## What this exercise asks
[A] Answer these questions from the piece on fan interference:
(i) What punishment does the writer say they are against?
(ii) How old is the fan singled out in the piece?
(iii) What did replays show about the ball the fan reached for?
[B] Continue the piece on fan interference from where it stops.

## Reading text
The Epidemic Of Fan Interference (Maier-Itis) 

Being against the death penalty, I am flummoxed as to what the adequate punishment should be for a fan at a baseball game who reaches into the field of play and interferes with a live ball.

Time and time again we see people reaching into the field of play to try to grab a fair ball rolling down the foul line, or beyond the fence to grab a possible fly ball out and make it a home run, or even over the wall to pound an outfielder, say, by the name of Reggie Sanders, with your idiotic ThunderStix or DisneyTwigs or whetever the hell you call those apostasies unto whichever lords there may be in this universe.

Maybe you people who continue to do this should be caned at the hands of Tony Tarasco.

While I am in principle giving any publicity to people who do not deserve it, I do believe that the names of people who do this should be expressed, so that everyone knows who the idiot is. In this case it is an 18-year-old apparently named Josh Mandlebaum, who saw a fly ball heading his way in the upper deck and, figuring he should somehow involve himself in the action because there was a chance it could go fair and he could Jeffrey-Maier himself into the spotlight, he reached out and tried to interfere with it. Nice going, Yankee fan: If there were any doubt as to whether the ball were going to hit the foul pole, you erased it all, because it bounced off your hand and did indeed hit the pole, for all I and the rest of the Fox audience could see, costing your team a sure run which had been for a moment, in doubt, because one of the umpires had signaled foul ball immediately.
"I just want to enjoy the game," Mandelbaum said as reporters rushed down to his front-row seat.
No, Mandlebaum. You did not want to just "enjoy the game." You wanted to get involved, just like any idiot sitting within four rows of the playing field. And as if one lie wasn't enough,
But before leaving his seat, Mandelbaum said he was only protecting himself when he reached for the ball, though replays showed it would not have hit him.

## Dataset extract
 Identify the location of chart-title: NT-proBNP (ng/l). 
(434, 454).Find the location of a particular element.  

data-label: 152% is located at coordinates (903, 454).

## Written responses
[A]
(i) The death penalty.
(ii) 18 years old.
(iii) The ball would not have hit him.

[B]
Interesting, Josh-o, that you would attempt to protect yourself from the ball by reaching in front of the foul pole expressly so that you could get hit by it. And don't even get me started on your front-row buddy Ed Hillel, who, as the Fox broadcasting team sarcastically pointed out, must surely be the most objective Yankee fan ever. He claimed, via a live interview from the upper tank with reporter Kenny Albert, that the ball was totally foul when Mandlebaum got involved. Never mind that the replay showed Hillel on the opposite side of the pole from Mandlebaum and the ball.

There is justice in the world. Neither Mandlebaum nor Maier, nor Hillel for that matter, or Kato Kaelin, wound up in possession of the baseballs in question. (Somebody get on the horn and find out if Charlie Sheen has one of them yet.)

Oh, and by the way, amidst all the fuss and feather, the Red Sox took Game 1 by a 5-2 score. And thanks to the Fox Network braintrust's alert decision to put both of last night's games on television at the same time, I have nothing to say about the Cubs-Marlins' Game 2, except to say somebody check everyone's bats for cork this time. Approximately 1,459 extra-base hits have been tallied in the first two games. The teams now head to Miami deadlocked at a game apiece.